Texte à lire:
Quelles différence y aurait-il, alors, entre « la République bâtie sur les cadavres de centaines de milliers de Français », oubliant dans cette fustigation que les lignées au pouvoir dans l’Ancien Régime n’avaient rien du parangon de l’éthique éthérée, et la nouvelle aristocratie en charge du pays, habitée par de prétendues exemplarités existentielles aux critères insaisissables et malléables à l’envie ? S’ériger comme le meilleur dans son domaine n’a jamais impliqué l’altruisme minimal nécessaire pour mener une nation en préservant, vaille que vaille, la paix sociale.


Les désespérés de cette crise pourraient facilement s’agréger autour de l’iconoclaste appel : « désobéir » ! Vivifiante enseigne qui laisse entrevoir de prometteurs horizons… Sauf qu’il faut faire avec la nature humaine et, notamment, l’infecte partie qui pratique, sans aucune belle conscience utopiste, la rébellion opportuniste. Désobéir revient, en fait, à s’estimer davantage capable que le complexe contrat social. On sait pourtant fort bien le risible et lamentable échec qui couronnerait l’action de tous ceux qui gueulent contre le pouvoir démocratique s’ils s’emparaient des rênes du pays. Risible… sauf pour les victimes de leurs lubies idéologiques. Micberth comme Coupat ne sont d’ailleurs pas dupe : l’objectif n’est en aucun cas la conquête du pouvoir.


Alors, pour quoi faire ? La clef se trouve peut-être au détours d’une phrase prononcée il y a 33 ans : « Il [l’homme de droite] sait surtout, par l’intelligence et l’histoire, que le bonheur est pragmatique et ne veut pas laisser échapper le paradis qui lui est offert pour le temps de sa vie. » Voilà l’affaire : asseoir son autorité par l’esbroufe séduisante du combat politique pour justifier une vie non-conformiste, aux contraintes déléguées au maximum et aux plaisirs sucés jusqu’à la moelle de ses sujets, tel un magistral grooming.

Données fournies:

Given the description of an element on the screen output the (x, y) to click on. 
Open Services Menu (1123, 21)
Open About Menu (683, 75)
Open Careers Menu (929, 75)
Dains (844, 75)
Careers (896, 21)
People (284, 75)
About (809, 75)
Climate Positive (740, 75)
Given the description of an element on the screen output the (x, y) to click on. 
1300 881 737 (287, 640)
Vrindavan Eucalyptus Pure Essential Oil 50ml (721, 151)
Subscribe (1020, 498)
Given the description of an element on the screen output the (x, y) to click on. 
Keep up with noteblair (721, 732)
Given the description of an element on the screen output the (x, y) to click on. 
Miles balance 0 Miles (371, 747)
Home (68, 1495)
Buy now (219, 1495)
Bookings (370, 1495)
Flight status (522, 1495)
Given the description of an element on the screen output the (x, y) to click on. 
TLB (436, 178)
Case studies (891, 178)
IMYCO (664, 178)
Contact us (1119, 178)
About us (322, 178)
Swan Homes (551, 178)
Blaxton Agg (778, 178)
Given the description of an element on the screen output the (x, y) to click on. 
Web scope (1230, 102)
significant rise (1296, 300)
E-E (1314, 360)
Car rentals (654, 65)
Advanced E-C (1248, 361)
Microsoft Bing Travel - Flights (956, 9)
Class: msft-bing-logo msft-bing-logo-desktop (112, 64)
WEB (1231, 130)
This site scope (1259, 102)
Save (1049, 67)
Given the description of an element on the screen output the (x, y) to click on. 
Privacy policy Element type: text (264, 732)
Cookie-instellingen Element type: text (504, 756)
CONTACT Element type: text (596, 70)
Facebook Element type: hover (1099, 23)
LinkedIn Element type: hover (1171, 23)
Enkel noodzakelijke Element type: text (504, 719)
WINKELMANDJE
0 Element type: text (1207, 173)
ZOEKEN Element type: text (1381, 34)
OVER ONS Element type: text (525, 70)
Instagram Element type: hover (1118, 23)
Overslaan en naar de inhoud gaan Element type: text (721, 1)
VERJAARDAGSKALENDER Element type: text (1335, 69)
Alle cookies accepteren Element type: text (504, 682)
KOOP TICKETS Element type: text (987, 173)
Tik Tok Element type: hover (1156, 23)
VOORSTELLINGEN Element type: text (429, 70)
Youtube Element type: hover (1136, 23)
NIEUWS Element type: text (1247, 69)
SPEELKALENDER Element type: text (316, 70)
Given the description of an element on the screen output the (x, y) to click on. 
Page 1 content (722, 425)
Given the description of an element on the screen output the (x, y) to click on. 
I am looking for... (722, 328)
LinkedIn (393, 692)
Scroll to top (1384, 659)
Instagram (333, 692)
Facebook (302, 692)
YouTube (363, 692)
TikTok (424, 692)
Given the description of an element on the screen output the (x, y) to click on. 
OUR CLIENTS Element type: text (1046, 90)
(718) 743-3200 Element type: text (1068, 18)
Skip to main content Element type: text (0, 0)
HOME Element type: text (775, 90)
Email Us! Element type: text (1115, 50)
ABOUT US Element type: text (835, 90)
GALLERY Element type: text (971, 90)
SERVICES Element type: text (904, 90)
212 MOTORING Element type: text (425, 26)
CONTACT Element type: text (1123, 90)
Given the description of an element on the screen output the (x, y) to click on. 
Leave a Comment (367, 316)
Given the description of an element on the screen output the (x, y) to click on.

Consigne 1:
D'après le texte sur la désobéissance, qu'est-ce qui n'est en aucun cas l'objectif de Micberth et de Coupat ?
Consigne 2:
Poursuivez le texte sur la désobéissance juste après sa dernière phrase.
Ces données viennent d'une autre source que le texte.

Réponse 1:
La conquête du pouvoir.

Réponse 2:
De la politique ? Certes non. De la philosophie ? Peut-être, mais il faudrait alors aller chercher du côté d’un nouvel Aristippe insensible à la douleur physique et morale.

1 commentaire:

Loïc Decrauze a dit…

Parmi mes premiers lecteurs, un vaillant et courageux anonyme laissa le commentaire suivant le 21 août 2009 à 12h38 :

"Remarquable travail d'un excellent diarrhéiste (on peut écrire diariste, mais ici c'est dommage)."

Une mauvaise manoeuvre, sans doute la joie provoquée par cet hommage inespéré, m'a fait empêcher sa publication sous cet article. Je me devais donc de le restituer dans son intégrité...

A propos de diarrhée, je ne vois qu'une raison à cette intervention clandestine : un fond vraiment pas propre, voire même carrément crade, qui nécessite de se cacher. Ceci expliquant cela.